**What to work on**
Return only the number of lines in the entries below that hold the word "will".

**Information supplied**
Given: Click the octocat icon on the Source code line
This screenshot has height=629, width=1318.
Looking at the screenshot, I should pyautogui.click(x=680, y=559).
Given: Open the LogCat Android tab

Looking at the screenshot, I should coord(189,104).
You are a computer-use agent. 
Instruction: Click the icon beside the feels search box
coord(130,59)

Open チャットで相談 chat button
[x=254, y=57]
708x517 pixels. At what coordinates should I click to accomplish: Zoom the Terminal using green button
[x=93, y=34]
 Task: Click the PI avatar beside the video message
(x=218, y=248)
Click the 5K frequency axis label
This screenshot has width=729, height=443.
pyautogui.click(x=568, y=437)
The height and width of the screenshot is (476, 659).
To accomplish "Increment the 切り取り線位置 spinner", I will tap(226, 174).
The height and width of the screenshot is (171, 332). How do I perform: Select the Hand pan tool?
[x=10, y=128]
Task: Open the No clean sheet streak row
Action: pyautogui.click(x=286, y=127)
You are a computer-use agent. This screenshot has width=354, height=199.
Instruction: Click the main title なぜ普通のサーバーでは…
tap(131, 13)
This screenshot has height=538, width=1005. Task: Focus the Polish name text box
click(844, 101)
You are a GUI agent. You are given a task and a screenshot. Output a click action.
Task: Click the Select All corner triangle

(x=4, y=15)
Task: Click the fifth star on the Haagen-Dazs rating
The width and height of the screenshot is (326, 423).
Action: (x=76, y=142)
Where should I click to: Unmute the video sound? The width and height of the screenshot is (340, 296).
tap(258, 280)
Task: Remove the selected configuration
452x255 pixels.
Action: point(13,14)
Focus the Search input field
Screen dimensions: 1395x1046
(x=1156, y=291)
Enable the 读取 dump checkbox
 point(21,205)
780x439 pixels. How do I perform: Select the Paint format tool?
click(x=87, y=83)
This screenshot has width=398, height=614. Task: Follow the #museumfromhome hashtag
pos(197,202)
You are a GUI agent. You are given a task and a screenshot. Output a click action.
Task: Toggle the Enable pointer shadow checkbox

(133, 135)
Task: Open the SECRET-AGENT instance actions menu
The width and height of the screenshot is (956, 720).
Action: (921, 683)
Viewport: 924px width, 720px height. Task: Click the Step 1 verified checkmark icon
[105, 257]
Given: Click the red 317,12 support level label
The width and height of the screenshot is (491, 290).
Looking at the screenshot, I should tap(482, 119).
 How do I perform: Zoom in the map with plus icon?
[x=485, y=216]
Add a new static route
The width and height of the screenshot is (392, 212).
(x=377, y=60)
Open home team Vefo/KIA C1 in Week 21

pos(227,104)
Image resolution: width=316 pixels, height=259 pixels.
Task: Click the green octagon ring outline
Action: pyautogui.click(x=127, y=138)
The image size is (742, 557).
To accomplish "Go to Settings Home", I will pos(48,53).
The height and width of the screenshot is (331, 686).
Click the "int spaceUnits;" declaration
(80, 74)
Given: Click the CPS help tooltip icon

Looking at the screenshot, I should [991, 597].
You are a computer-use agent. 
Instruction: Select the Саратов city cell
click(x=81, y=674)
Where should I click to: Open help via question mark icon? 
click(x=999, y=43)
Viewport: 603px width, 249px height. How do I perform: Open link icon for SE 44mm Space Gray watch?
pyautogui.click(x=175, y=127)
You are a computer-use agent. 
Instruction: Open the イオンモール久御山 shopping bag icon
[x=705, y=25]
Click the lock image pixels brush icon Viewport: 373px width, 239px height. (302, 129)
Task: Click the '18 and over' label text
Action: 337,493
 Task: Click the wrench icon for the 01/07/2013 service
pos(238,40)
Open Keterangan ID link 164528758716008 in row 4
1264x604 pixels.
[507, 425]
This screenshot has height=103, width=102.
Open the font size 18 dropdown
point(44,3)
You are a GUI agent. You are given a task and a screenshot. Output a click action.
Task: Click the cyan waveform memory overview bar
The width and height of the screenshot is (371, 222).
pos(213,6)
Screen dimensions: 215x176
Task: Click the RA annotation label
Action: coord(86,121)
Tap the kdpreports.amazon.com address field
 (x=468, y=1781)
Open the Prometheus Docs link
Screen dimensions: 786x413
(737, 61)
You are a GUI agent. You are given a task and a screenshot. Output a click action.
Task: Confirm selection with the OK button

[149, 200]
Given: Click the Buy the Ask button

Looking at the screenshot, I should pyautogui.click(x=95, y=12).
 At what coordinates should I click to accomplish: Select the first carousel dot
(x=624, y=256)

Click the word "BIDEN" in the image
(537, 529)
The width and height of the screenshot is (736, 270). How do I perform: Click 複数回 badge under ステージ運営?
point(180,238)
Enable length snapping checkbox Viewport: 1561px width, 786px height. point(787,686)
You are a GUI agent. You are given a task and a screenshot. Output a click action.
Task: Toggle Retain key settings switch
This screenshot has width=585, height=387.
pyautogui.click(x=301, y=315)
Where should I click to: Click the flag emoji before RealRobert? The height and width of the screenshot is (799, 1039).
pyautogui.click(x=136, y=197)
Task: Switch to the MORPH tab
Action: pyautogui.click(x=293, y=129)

**Answer for the task**
2